#### WHAT YOU SHOULD DO:
Would you transcribe the lines running from the one that holds "Instruction: Click the" to the last line of the records? Leave every picture out.

(RECORDS SUPPLIED)

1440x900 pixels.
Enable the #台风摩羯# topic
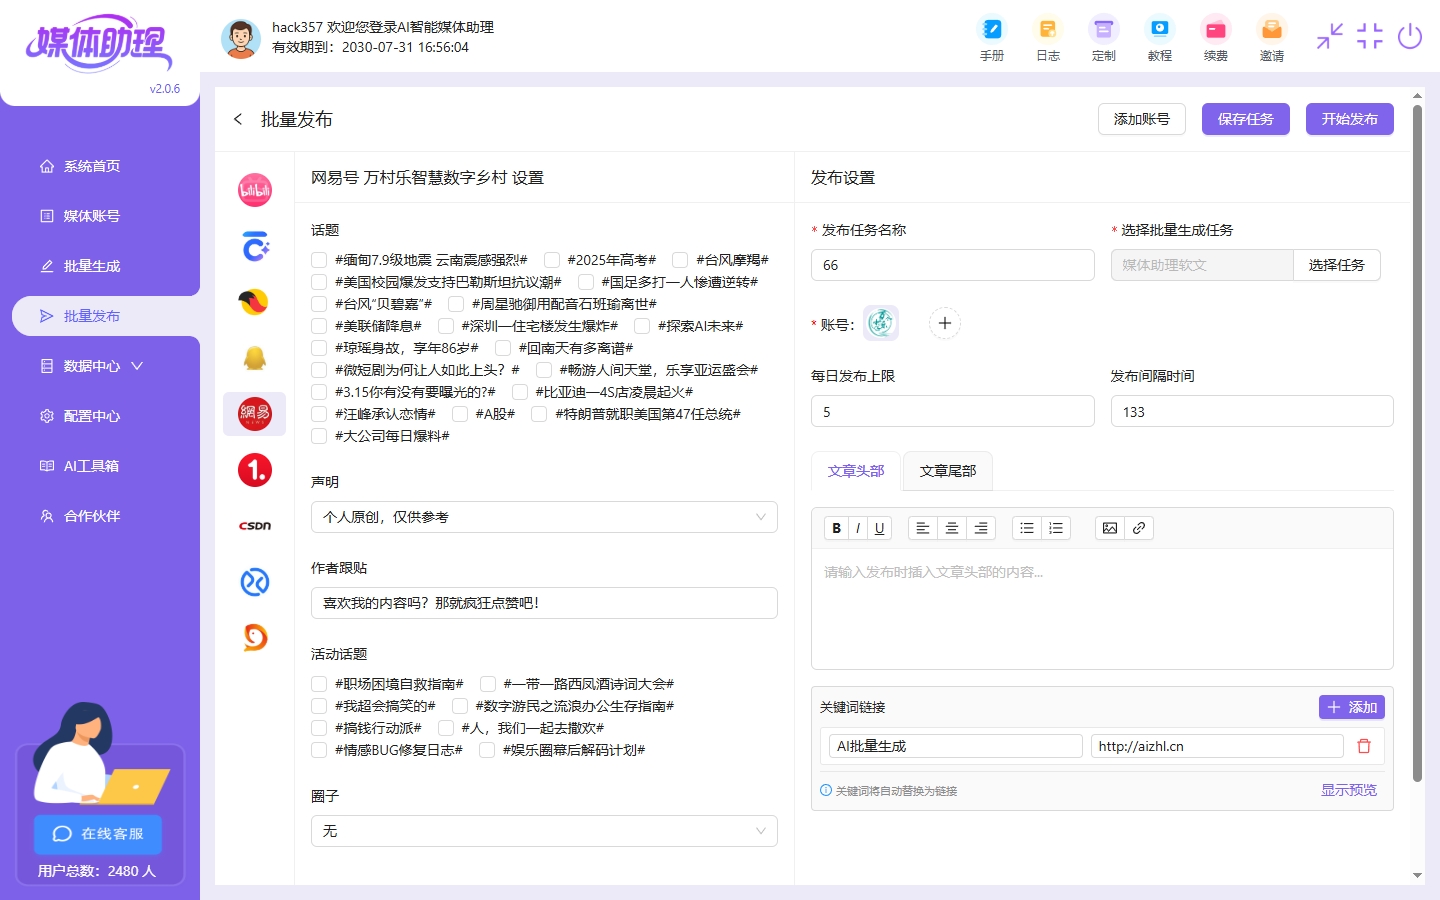pyautogui.click(x=679, y=259)
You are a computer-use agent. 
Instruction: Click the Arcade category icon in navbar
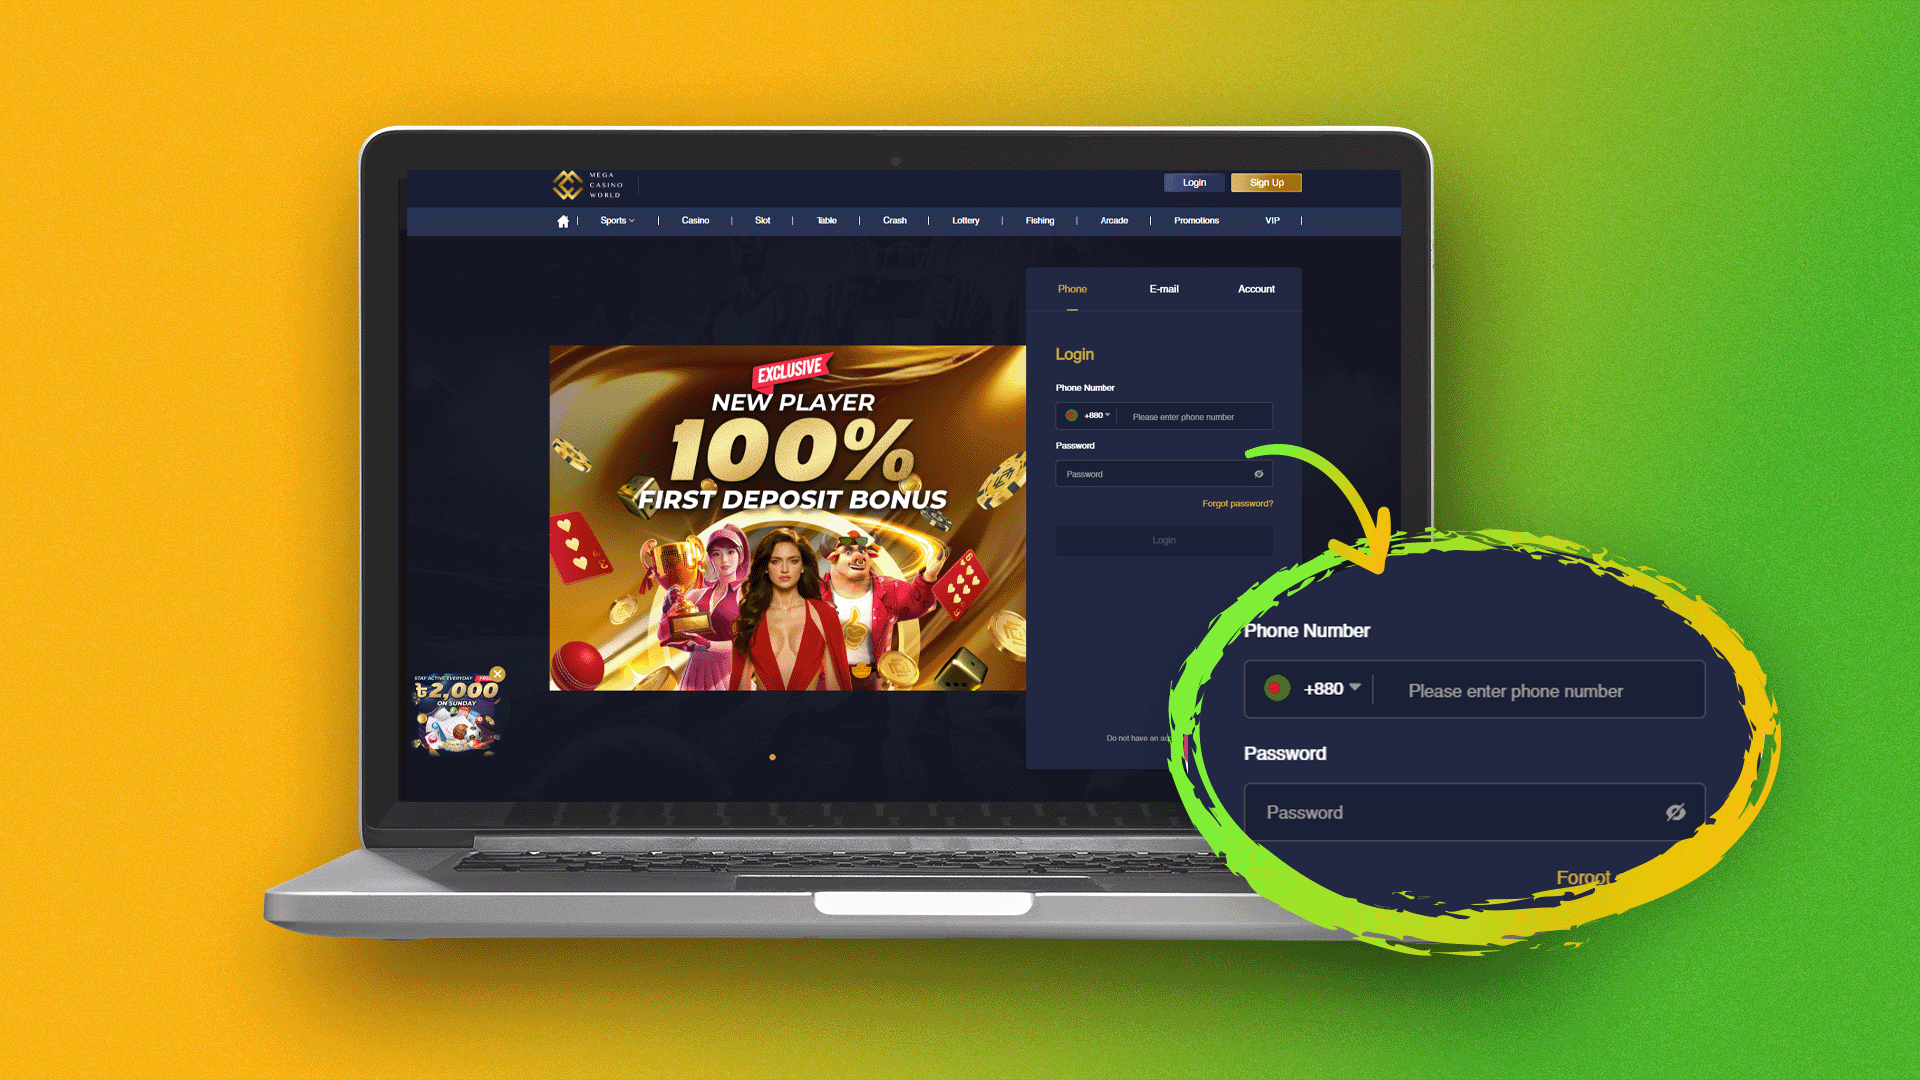(1114, 220)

(End RECORDS SUPPLIED)

#### EXERCISE RESPONSE:
Instruction: Click the Arcade category icon in navbar
(1114, 220)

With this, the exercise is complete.